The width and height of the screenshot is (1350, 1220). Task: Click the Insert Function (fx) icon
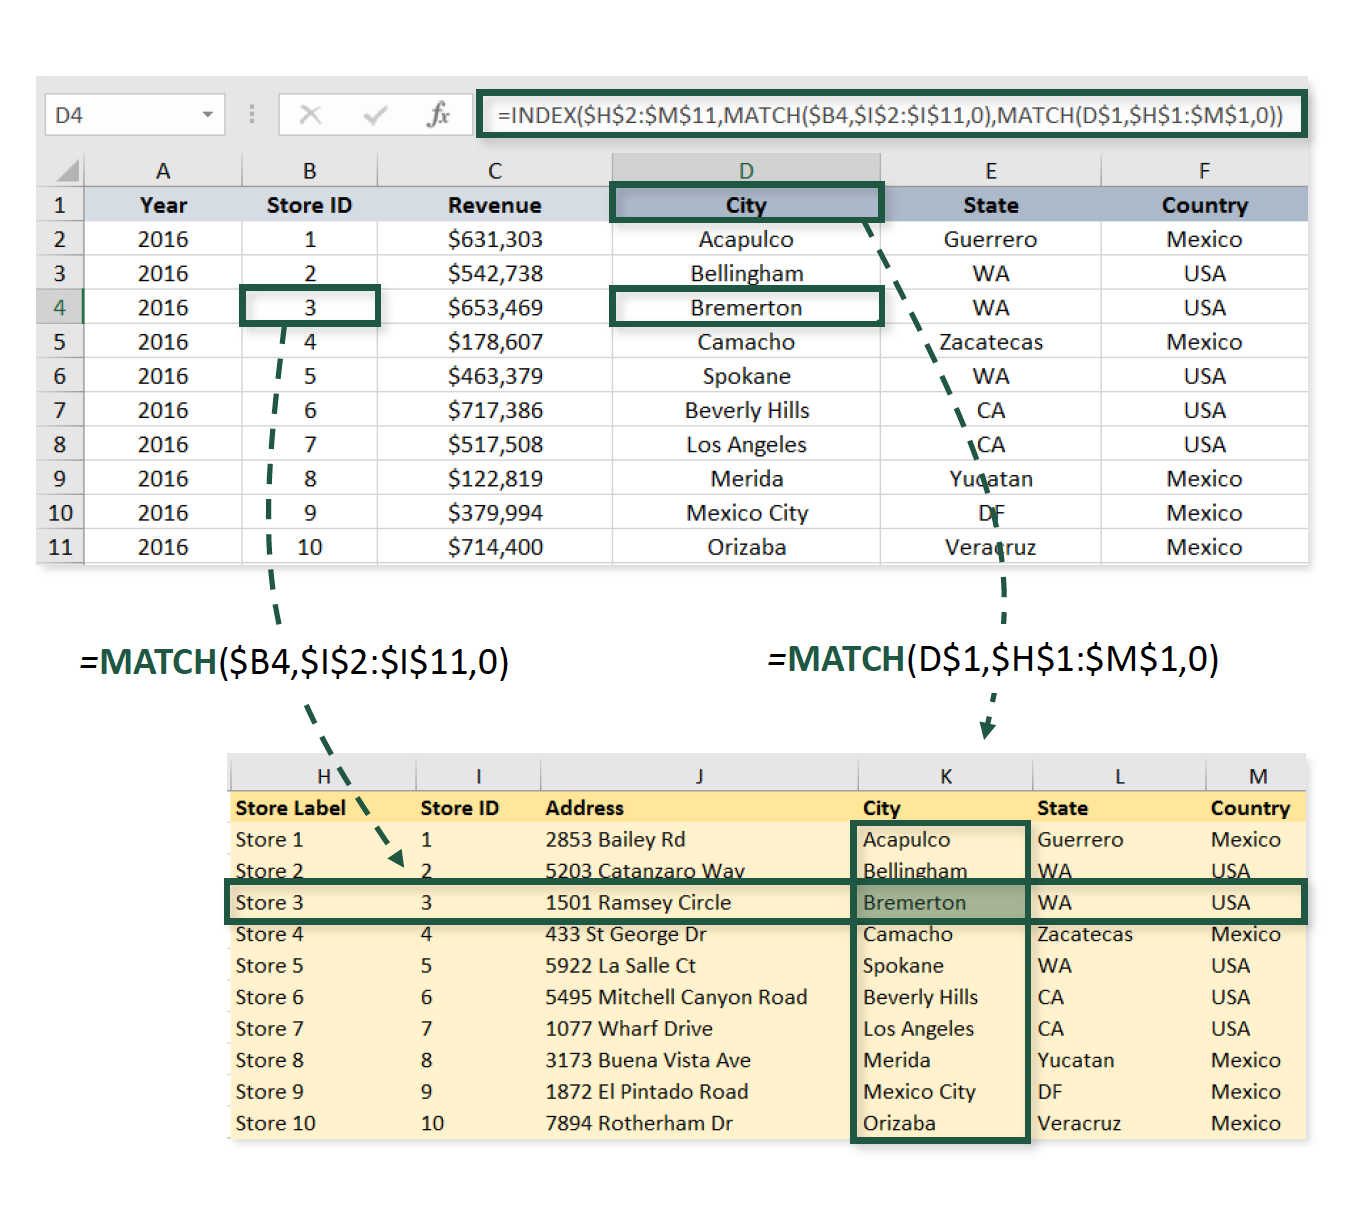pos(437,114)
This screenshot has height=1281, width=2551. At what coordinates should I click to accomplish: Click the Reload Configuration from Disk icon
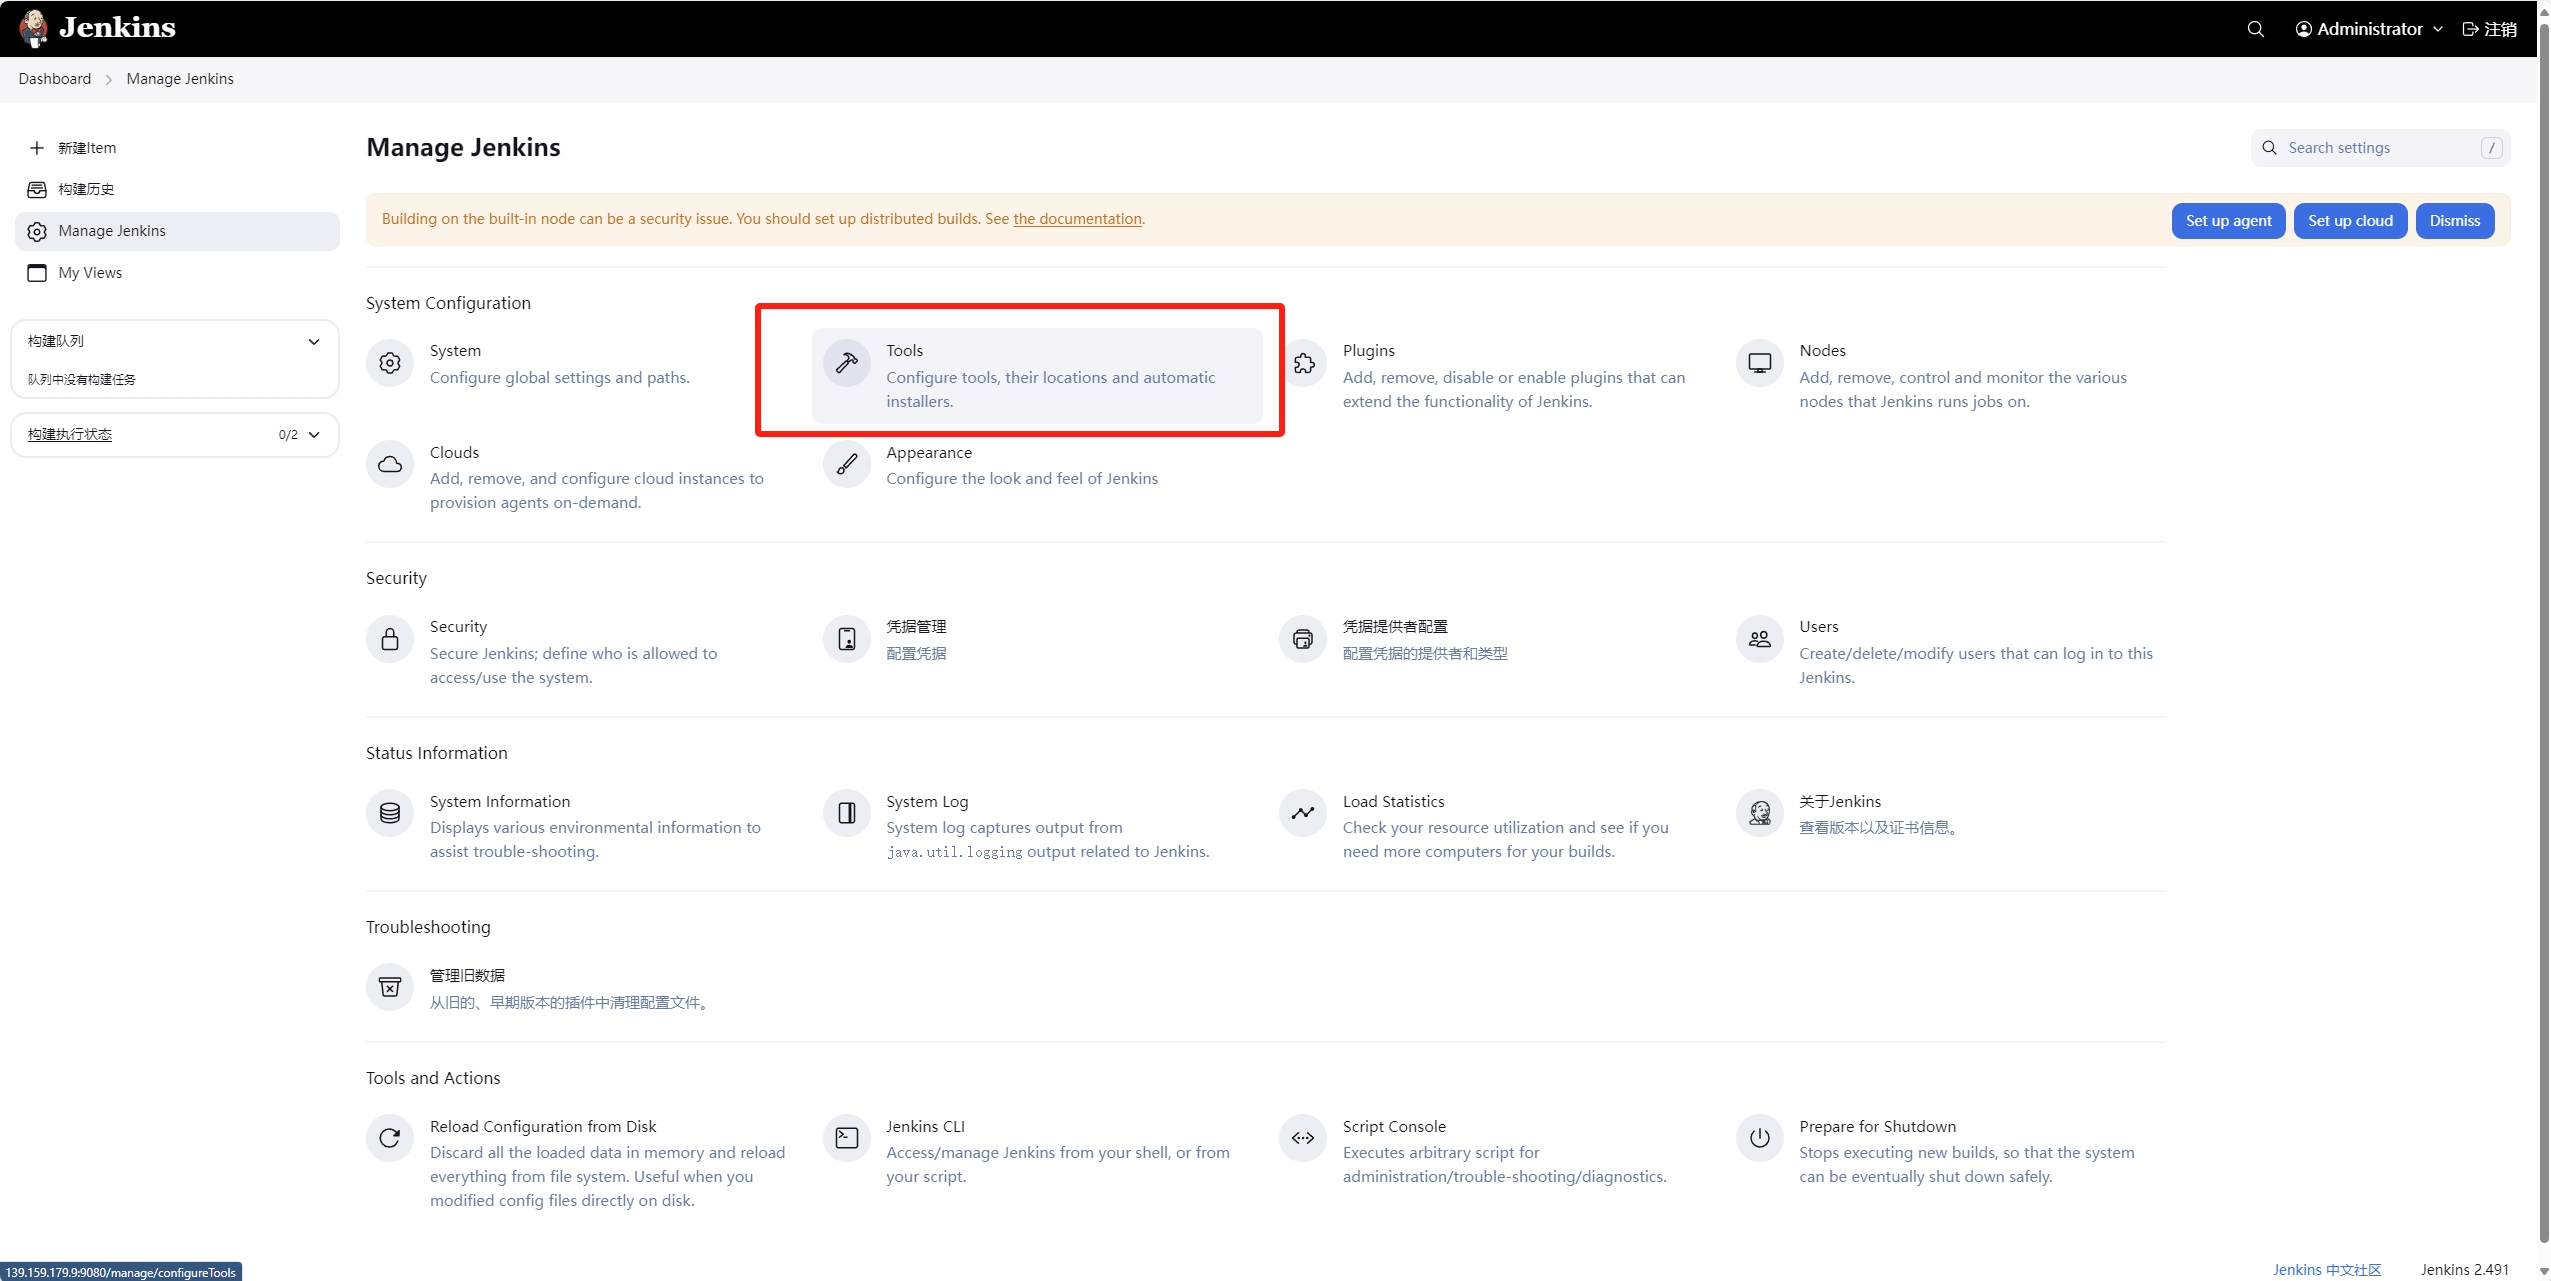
...
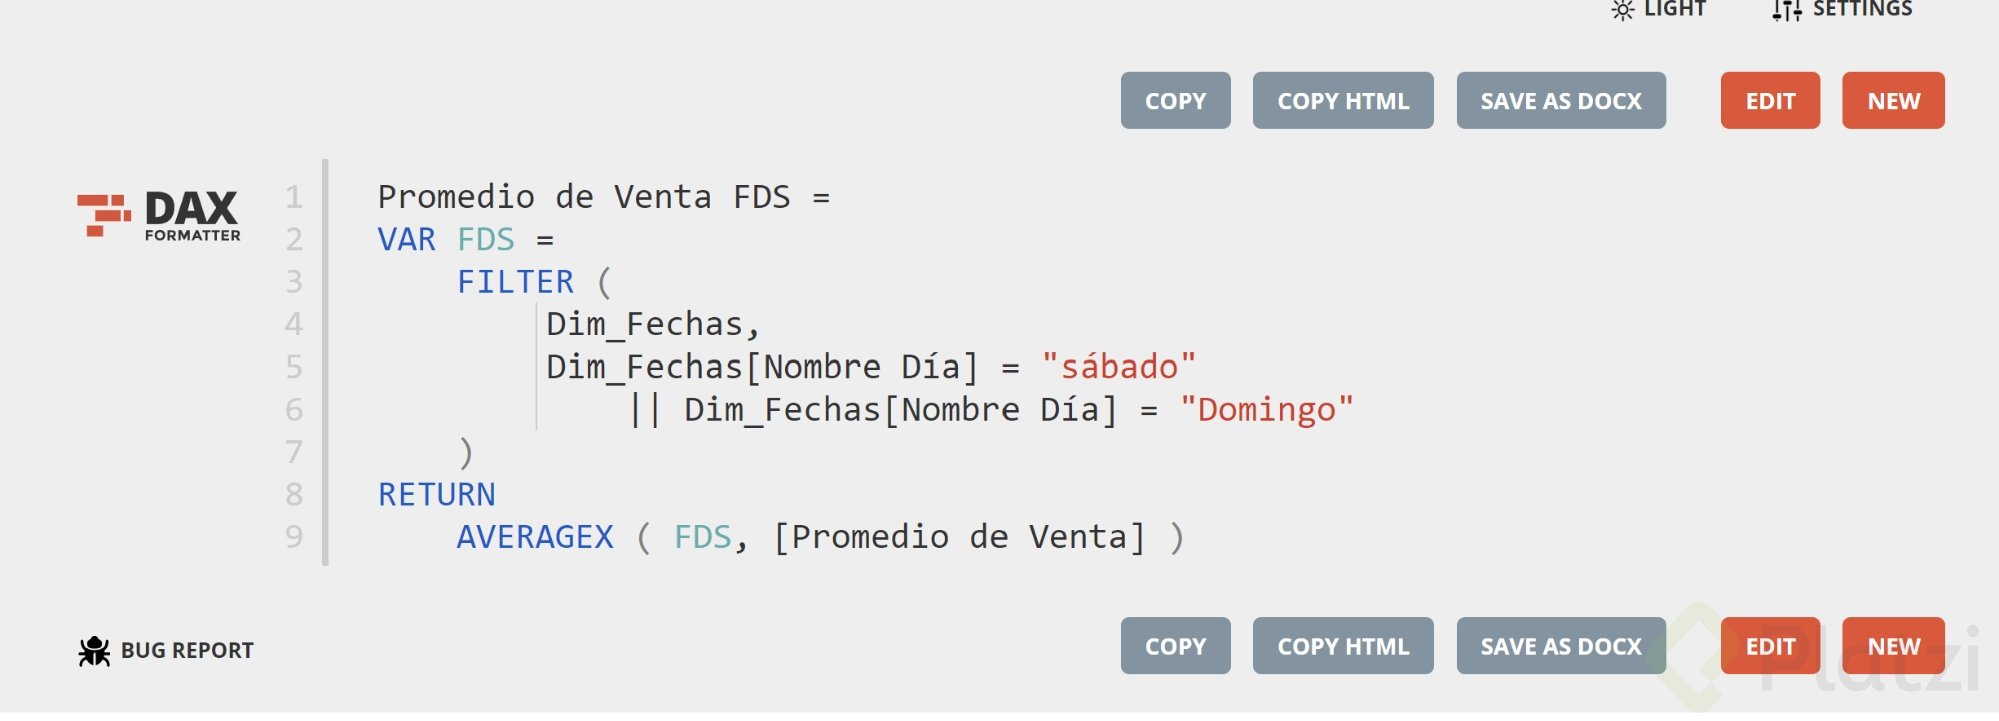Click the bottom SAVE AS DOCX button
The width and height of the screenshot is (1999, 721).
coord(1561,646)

WHAT YOU ARE ASKED TO DO ▸ Write out the items from the line with "Click the bottom SAVE AS DOCX button" up to and including the line with "coord(1561,646)", putting "top" in place of "bottom" and keeping everything else the same. Leave the pictures out of your answer.

ANSWER ▸
Click the top SAVE AS DOCX button
The width and height of the screenshot is (1999, 721).
coord(1561,646)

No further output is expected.